BLOCH: Suite for Viola and Piano; Suite Hebraique; Meditation and Processional; Five Sketches in Sepia; In the Night; Suite for Viola and Orchestra. VAUGHAN WILLIAMS: Flos Campi.

BLOCH: Suite for Viola and Piano; Suite Hebraique; Meditation and Processional; Five Sketches in Sepia; In the Night. Simon Rowland-Jones, viola; Niel Immelman, piano ETCETERA KTC-1112 [DDD]; 70:33. Produced by Jonathan Stracey

BLOCH: Suite for Viola and Orchestra. VAUGHAN WILLIAMS: Flos Campi.Jerzy Kosmala, viola; Szymon Kawalla conducting the Cracow Radio Chorus and Symphony Orchestra. CENTAUR CRC-2094 [ADD); 57:05. Produced by Victor Sachse and Jerzy Ensinger

Bloch composed his Suite for Viola and Piano in 1919, shortly before the masterpieces of the early 1920s — the Violin Sonatas and the First Piano Quintet — and the vocabulary it uses shares much in common with them. However, it is somewhat discursive — less concentrated and tightly focused than the three later works, and requires an especially tight, penetrating performance to keep it from sounding like a diffuse jungle of sensuous, oriental exoticism. The work is equally well known in a version with orchestral accompaniment, which is more effective than the piano version. Unfortunately for the consumer, the options of performance and version provided by theme two recent releases are contradictory: that is, Rowland-Jones and Immelman provide a beautifully shaped and incisively executed performance of the piano version, while Kosmal and the Cracow Radio Orchestra offer an unfocused and thoroughly mediocre reading of the orchestral version on the Centaur recording.

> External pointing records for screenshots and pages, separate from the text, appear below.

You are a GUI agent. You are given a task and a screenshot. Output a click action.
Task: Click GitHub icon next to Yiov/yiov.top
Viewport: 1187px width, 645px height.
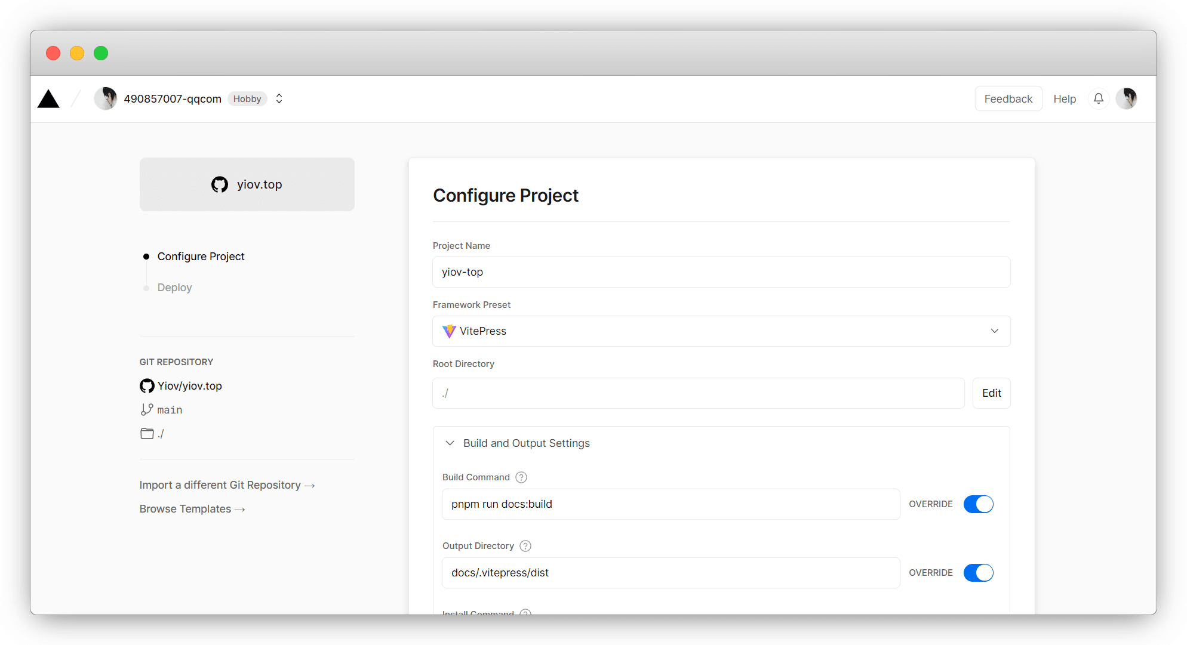click(x=147, y=386)
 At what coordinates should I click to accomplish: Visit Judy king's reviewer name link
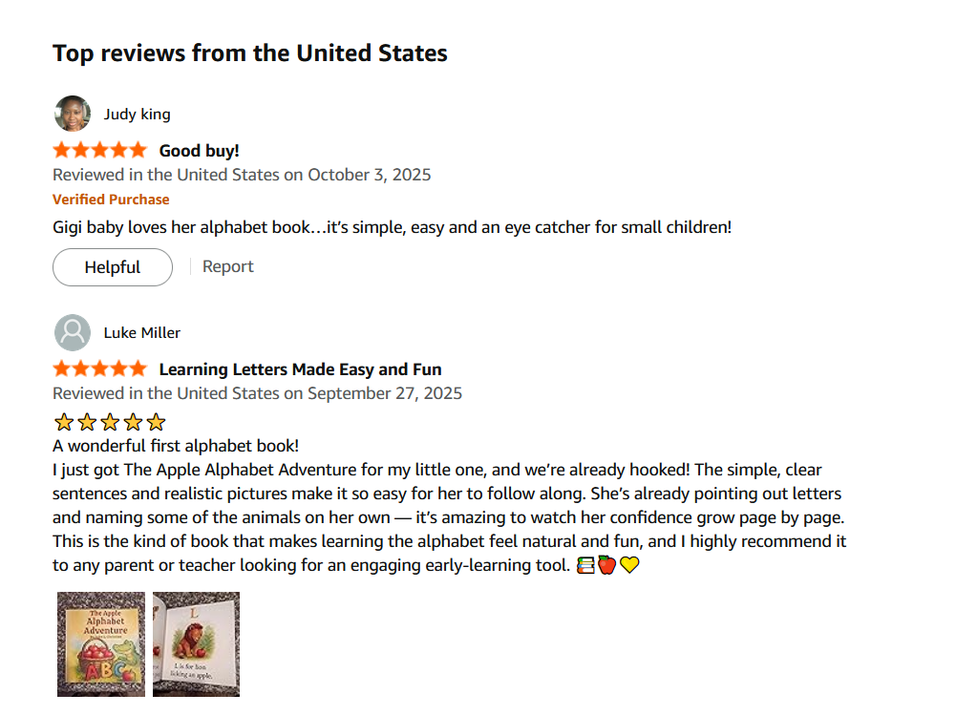(x=137, y=115)
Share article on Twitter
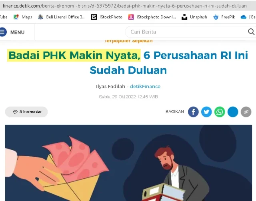Viewport: 256px width, 201px height. (x=206, y=112)
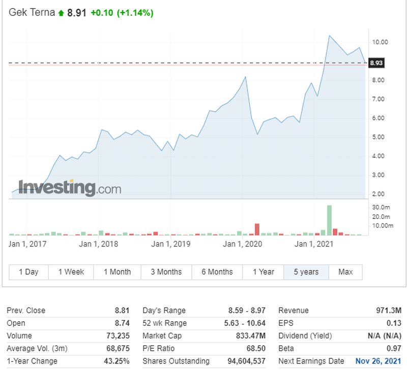Screen dimensions: 407x370
Task: Click the tallest green volume bar
Action: 329,220
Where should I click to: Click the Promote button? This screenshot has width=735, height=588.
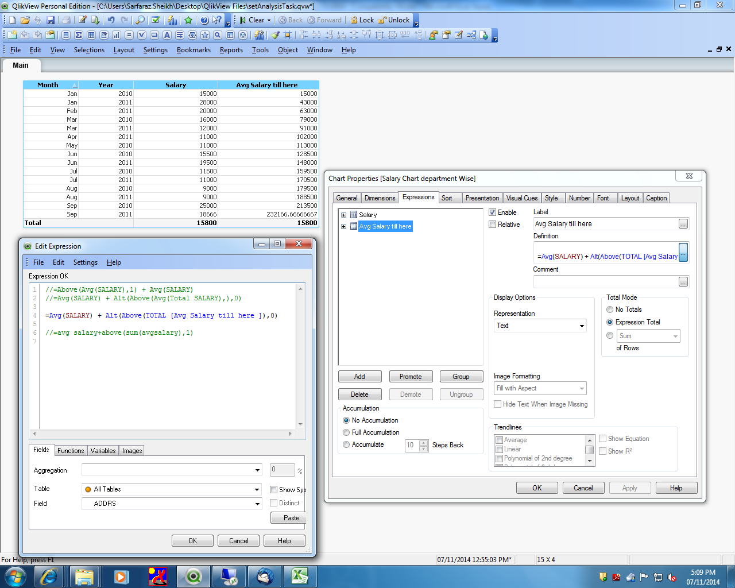tap(411, 377)
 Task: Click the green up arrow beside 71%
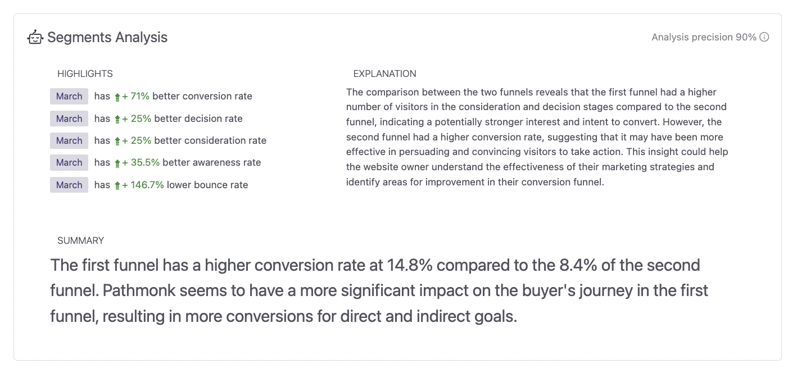[x=116, y=96]
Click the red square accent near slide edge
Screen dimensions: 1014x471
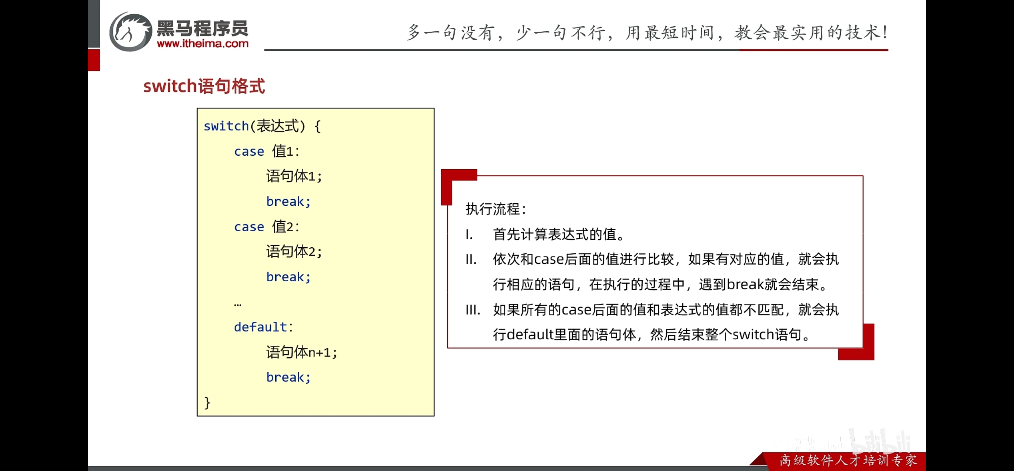pyautogui.click(x=94, y=60)
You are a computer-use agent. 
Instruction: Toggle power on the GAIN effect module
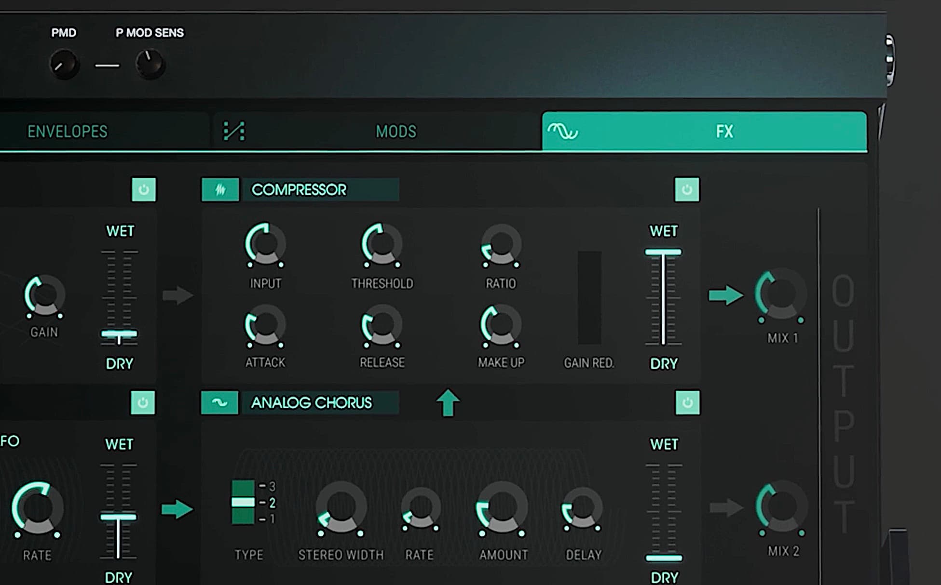144,189
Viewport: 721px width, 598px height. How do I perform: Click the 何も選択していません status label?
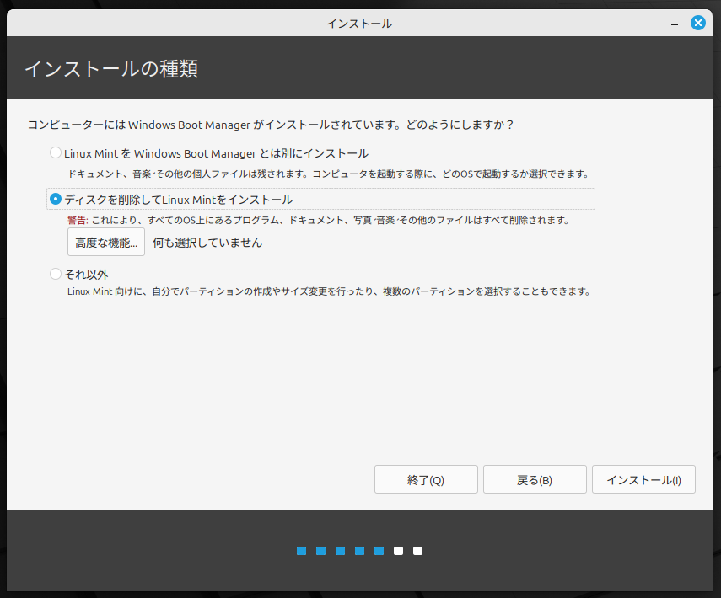pos(207,243)
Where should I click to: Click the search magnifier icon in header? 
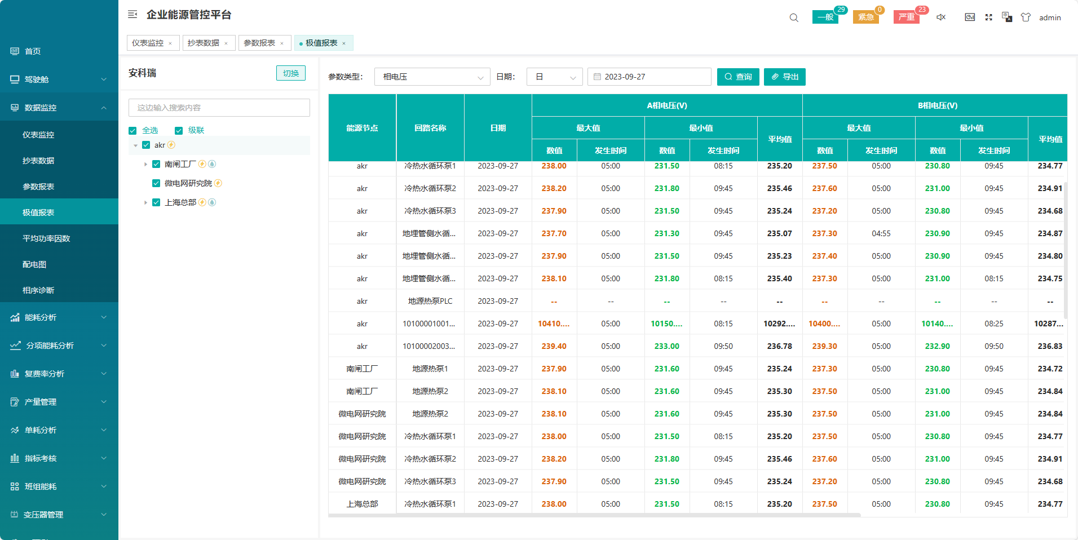click(794, 17)
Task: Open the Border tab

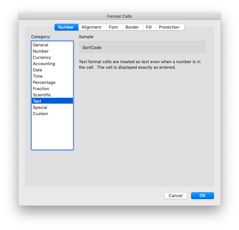Action: (132, 27)
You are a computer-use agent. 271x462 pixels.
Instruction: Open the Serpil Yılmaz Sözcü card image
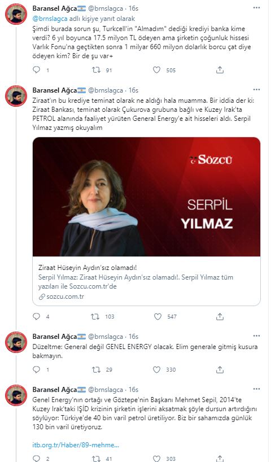tap(146, 197)
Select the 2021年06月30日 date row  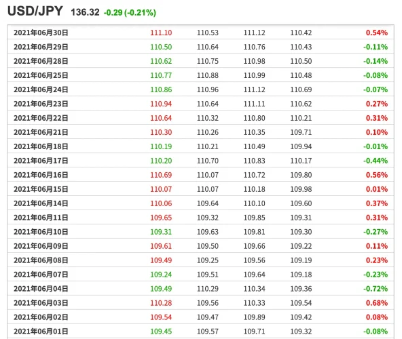(x=201, y=33)
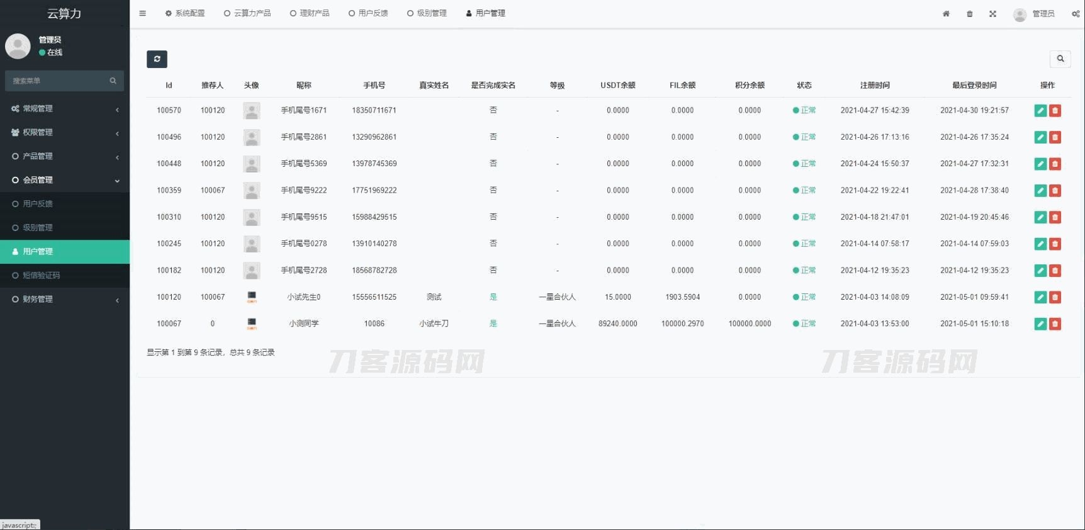Expand the 常规管理 sidebar menu
This screenshot has width=1085, height=530.
pos(65,109)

Altogether, the Etcetera disc is an intelligently conceived, meticulously executed production, richly and spaciously recorded. The two shorter works with viola —Meditation and Processional (1951 and Suite Hebraique (1950) — are lighter in content and intent and more overtly melodic in their ethnic modality, and will appeal readily to the Bloch enthusiast (the Suite is also often performed by violin).

Creating a pleasing contrast are two works for piano solo. Five Sketches in Sepia(1923) comprise a group of brief mood pictures more fragmentary and wispy than Bloch’s norm. Late Scriabin occasionally comes to mind. These have been available on a number of prior recordings, but In the Night (1922) only recently made its first recorded appearance, on Istvan Kassai’s set of complete Bloch piano music (Marco Polo 8.223288: see Fanfare 14: 1, pp. 187ff). This is one of Bloch’s many lovely, mysterious nocturnes. Pianist Niel Immelman plays both these works with great care and sensitivity.

Flos Campi is one of Vaughan Williams’ most unusual works, the viola blending with the wordless chorus to create a beautiful effect, both sensuous and austere, against the orchestral backdrop. It was composed in 1925 (shortly after the Third Symphony) and is considered by many, myself included, to be one of Vaughan Williams’ greatest works. However, it is available elsewhere in far better performances.

In spite of astute and informative program notes by Peter Rabinowitz, and despite the attractiveness and appropriateness of the pairing, the Centaur release must be judged a loser. The recording, marked “ADD,” exhibits some of the unnatural-sounding aspects of pure digital recording, while the performances are consistently mediocre.